Seffrin served as the organization’s top executive from 1992 to 2015, after 20 years as a volunteer, but his first encounter with the disease dates to his childhood. His grandmother, who was living with his family at the time, died of cancer when he was only 10 years old. He has since lost his mother to cancer, and his wife of nearly 50 years, Carole, also a 1966 graduate of Ball State, is a breast cancer survivor.

Under his leadership, the American Cancer Society became the global cancer leader it is today, with $1 billion in resources to save lives by helping people stay well and get well, by finding cures and by fighting back through legislation and rallies.

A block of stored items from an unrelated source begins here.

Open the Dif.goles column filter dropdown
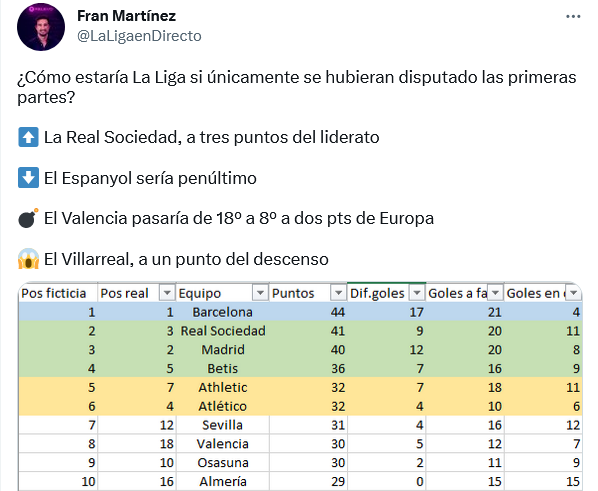This screenshot has width=598, height=491. (417, 293)

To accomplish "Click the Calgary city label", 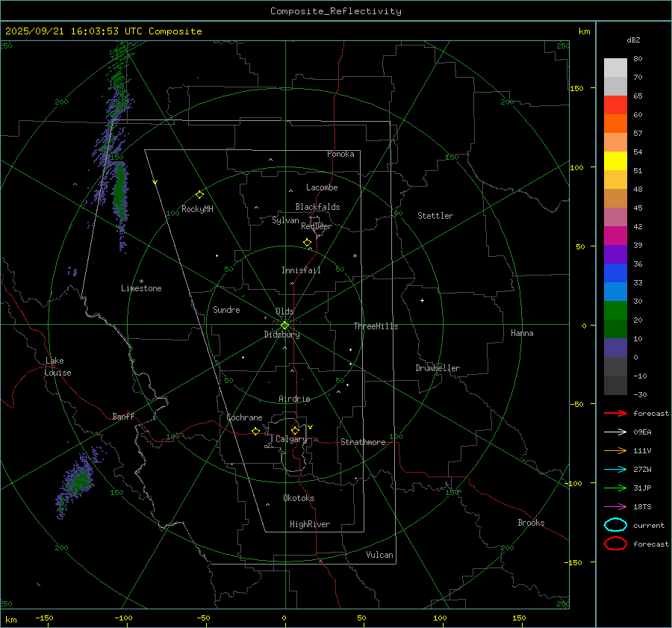I will (290, 440).
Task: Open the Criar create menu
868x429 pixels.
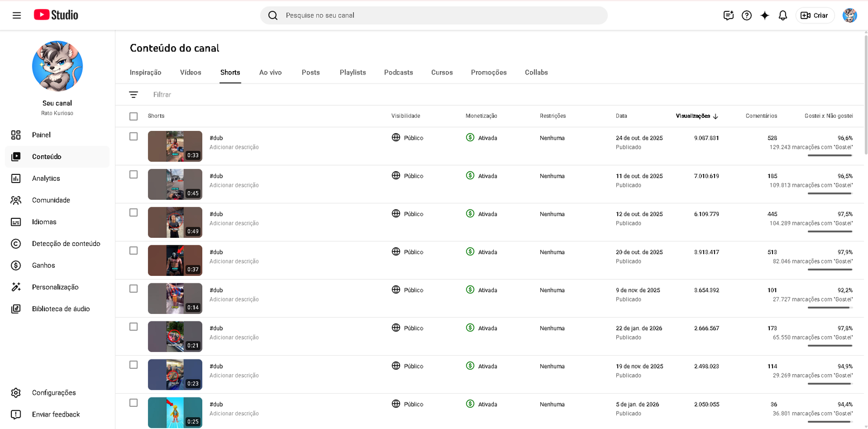Action: tap(815, 15)
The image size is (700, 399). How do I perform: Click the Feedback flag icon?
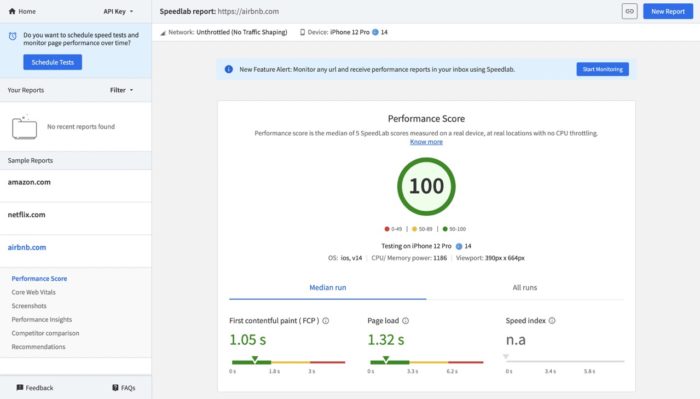(x=20, y=387)
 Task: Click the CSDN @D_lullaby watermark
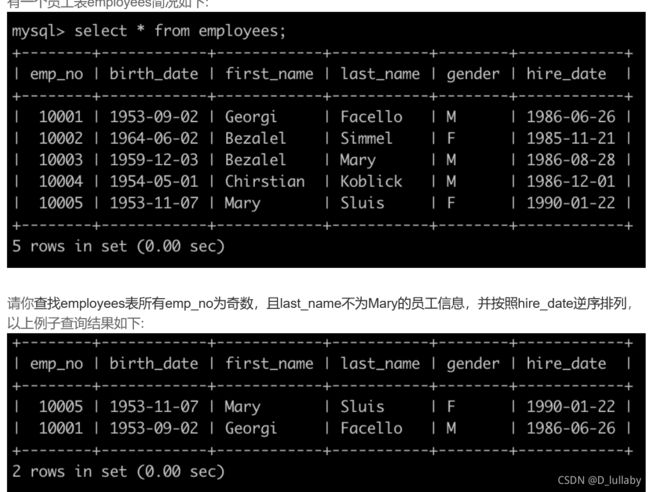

As CEO, Seffrin made the organization’s voice heard in legislatures across the country and in forums worldwide, and he did not shy away from a fight, especially if the foe was the tobacco industry.

Seffrin holds a bachelor’s degree from Ball State, a master’s degree in health education from the University of Illinois and a doctorate in health education from Purdue University.

Before being named the American Cancer Society’s top staff executive, Seffrin served at Indiana University as a professor of health education and chairman of the Department of Applied Health Science. Following his retirement, he joined the IU School of Public Health-Bloomington faculty as a professor of practice. He has been a member of the Ball State University Foundation Board of Directors since 2004.